- **Record excerpts**
::::

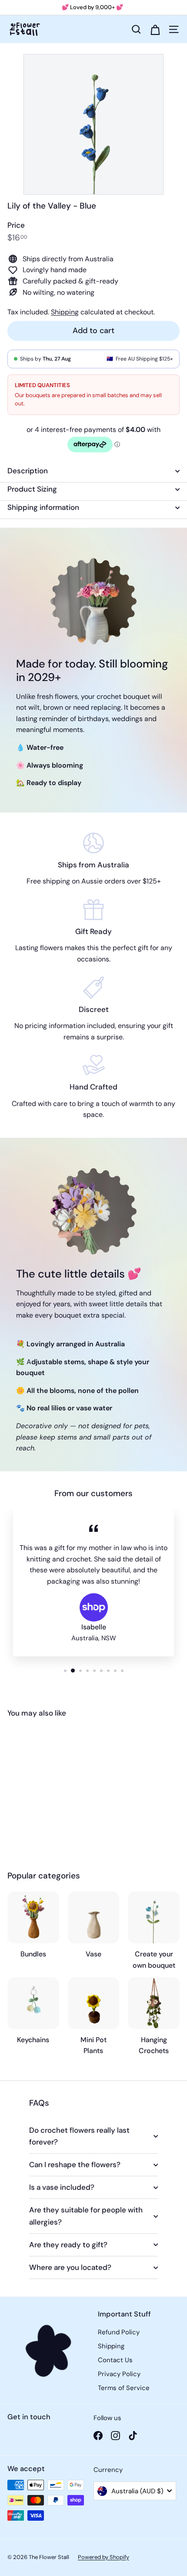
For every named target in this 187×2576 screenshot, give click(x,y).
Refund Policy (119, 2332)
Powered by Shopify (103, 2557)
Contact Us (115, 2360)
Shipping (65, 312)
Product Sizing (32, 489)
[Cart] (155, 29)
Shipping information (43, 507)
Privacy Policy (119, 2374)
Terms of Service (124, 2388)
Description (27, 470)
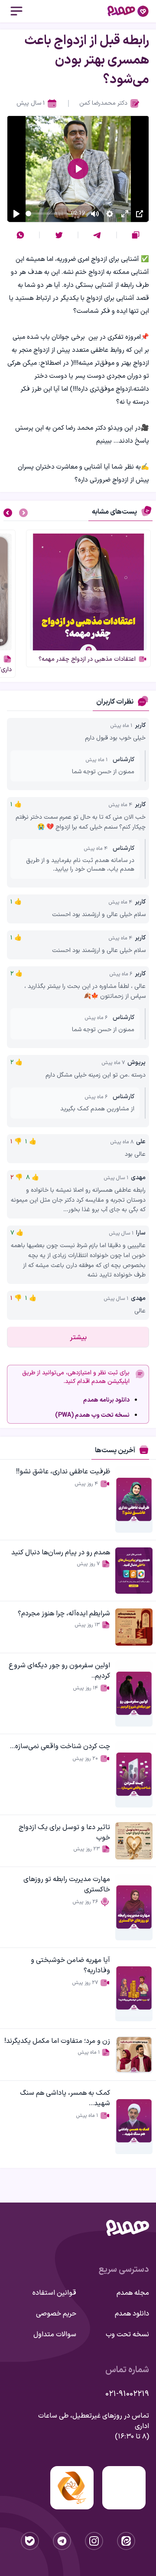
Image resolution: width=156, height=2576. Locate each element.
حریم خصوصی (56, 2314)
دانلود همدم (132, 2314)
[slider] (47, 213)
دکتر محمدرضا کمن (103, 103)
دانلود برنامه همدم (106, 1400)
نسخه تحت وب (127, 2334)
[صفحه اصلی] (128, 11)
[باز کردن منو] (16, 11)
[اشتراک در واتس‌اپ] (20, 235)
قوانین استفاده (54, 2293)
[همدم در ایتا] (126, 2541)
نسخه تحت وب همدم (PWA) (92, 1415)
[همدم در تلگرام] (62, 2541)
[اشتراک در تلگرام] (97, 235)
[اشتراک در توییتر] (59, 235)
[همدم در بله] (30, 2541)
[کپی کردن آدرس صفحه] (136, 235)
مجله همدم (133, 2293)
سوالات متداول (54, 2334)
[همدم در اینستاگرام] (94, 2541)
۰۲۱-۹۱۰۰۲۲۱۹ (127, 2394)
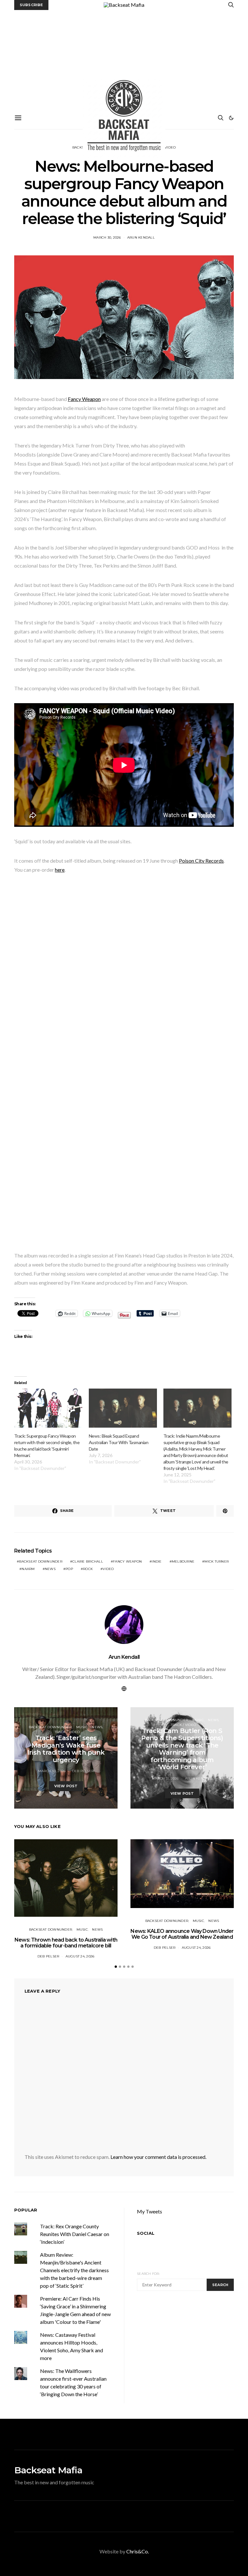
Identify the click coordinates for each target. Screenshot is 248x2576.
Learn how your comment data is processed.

::::

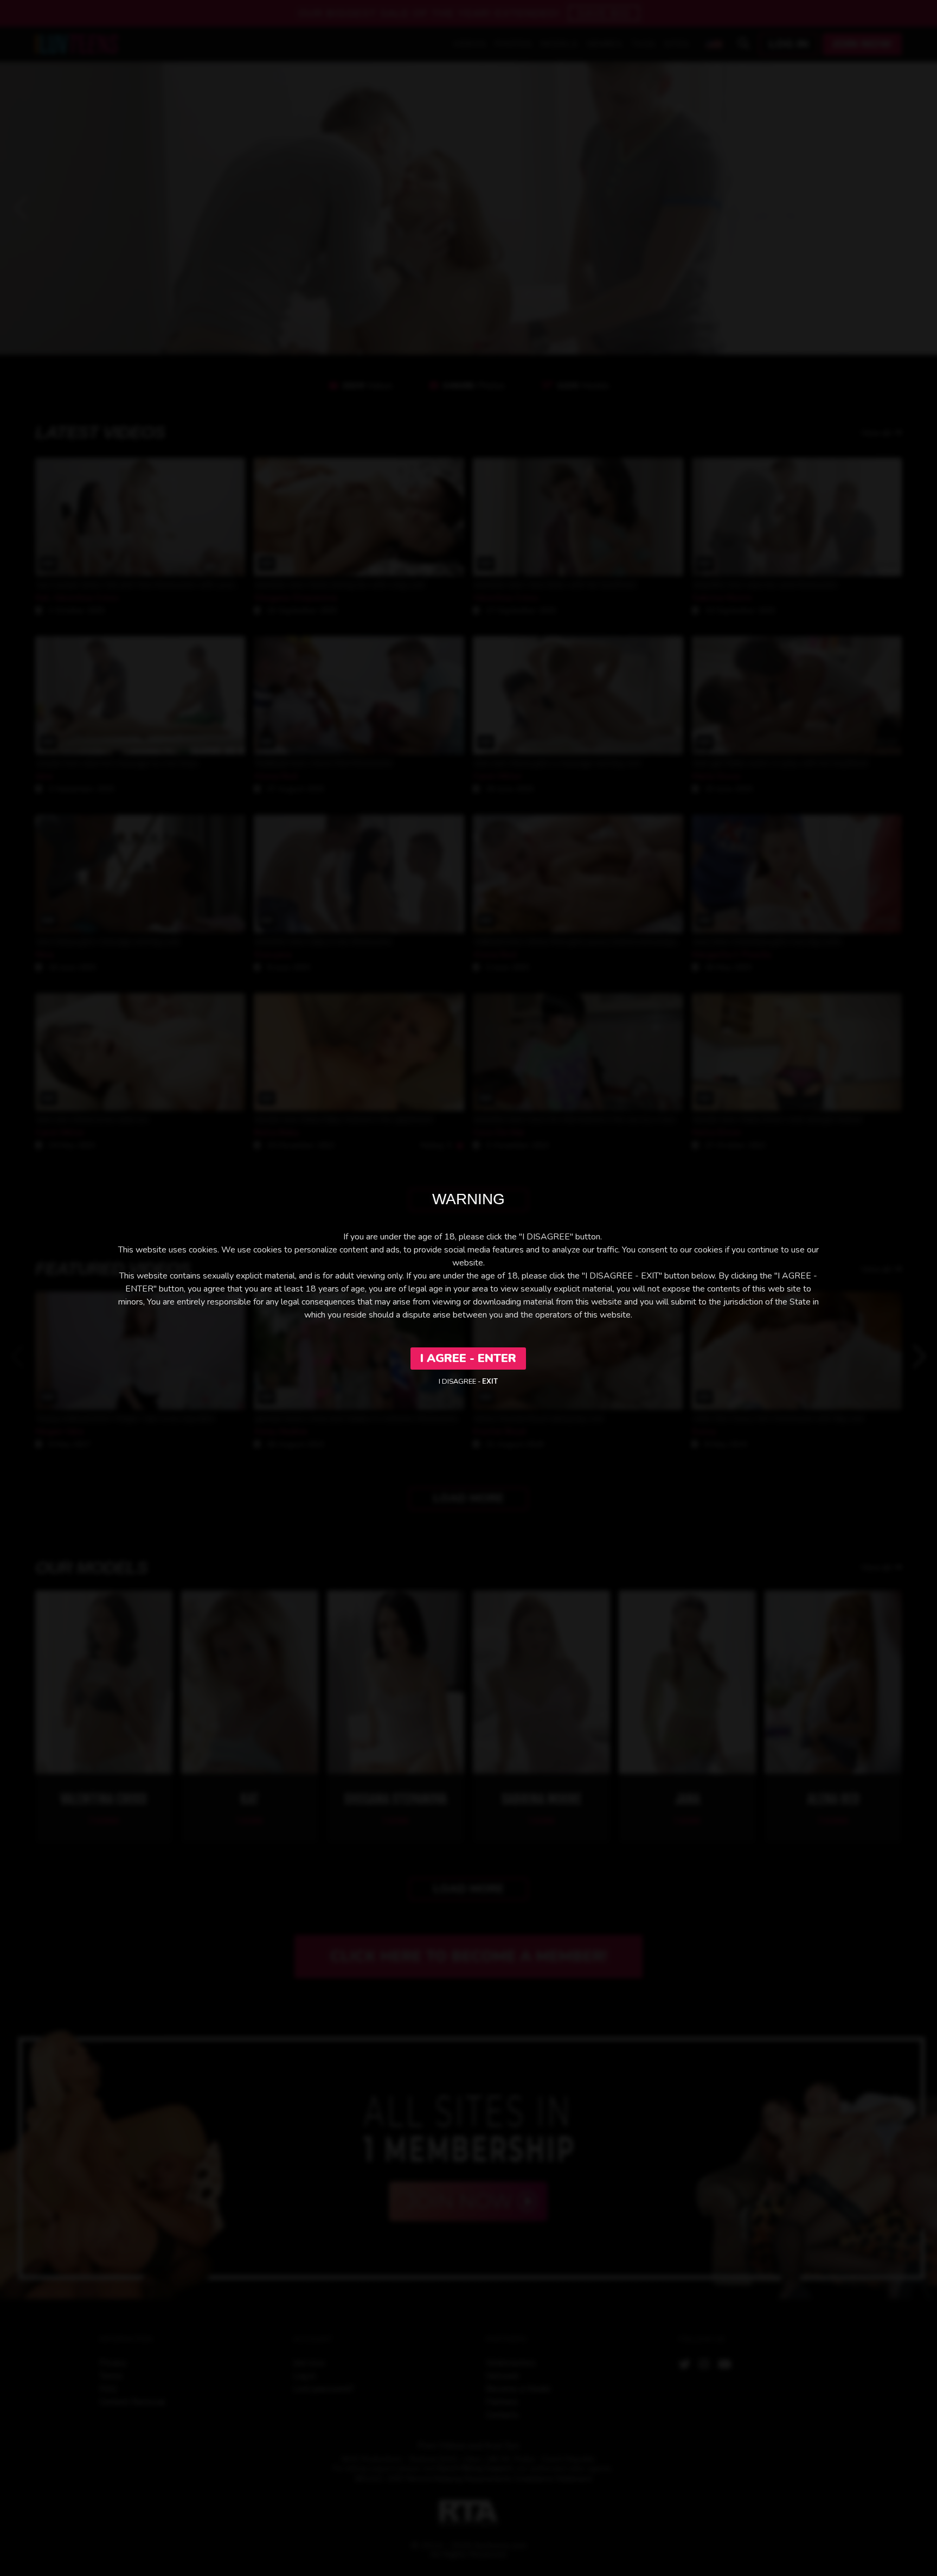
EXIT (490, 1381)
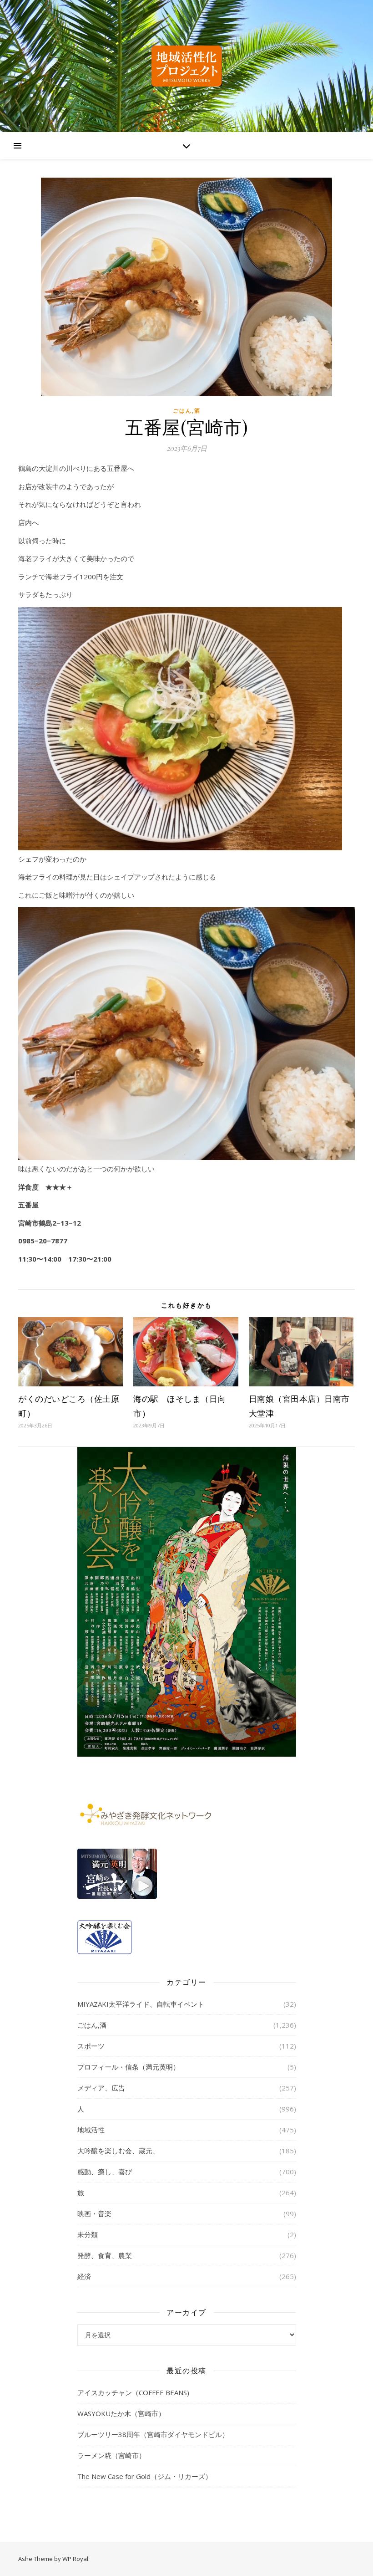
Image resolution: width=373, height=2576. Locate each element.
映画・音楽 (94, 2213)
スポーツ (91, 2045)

::::

- **Problem description**
From the records above, give again only the part that opens with the line containing "دکتر محمدرضا کمن (103, 103)" and closes with the line containing "Learn how your comment data is processed.". Keep both ends but drop the pictures.

- **Result for this task**
دکتر محمدرضا کمن (103, 103)
دانلود برنامه همدم (106, 1400)
نسخه تحت وب (127, 2334)
[صفحه اصلی] (128, 11)
[باز کردن منو] (16, 11)
[اشتراک در واتس‌اپ] (20, 235)
قوانین استفاده (54, 2293)
[همدم در ایتا] (126, 2541)
نسخه تحت وب همدم (PWA) (92, 1415)
[همدم در تلگرام] (62, 2541)
[اشتراک در تلگرام] (97, 235)
[اشتراک در توییتر] (59, 235)
[همدم در بله] (30, 2541)
[کپی کردن آدرس صفحه] (136, 235)
مجله همدم (133, 2293)
سوالات متداول (54, 2334)
[همدم در اینستاگرام] (94, 2541)
۰۲۱-۹۱۰۰۲۲۱۹ (127, 2394)
Identify the click coordinates for each target. Screenshot is 248x2576.
Learn how your comment data is processed.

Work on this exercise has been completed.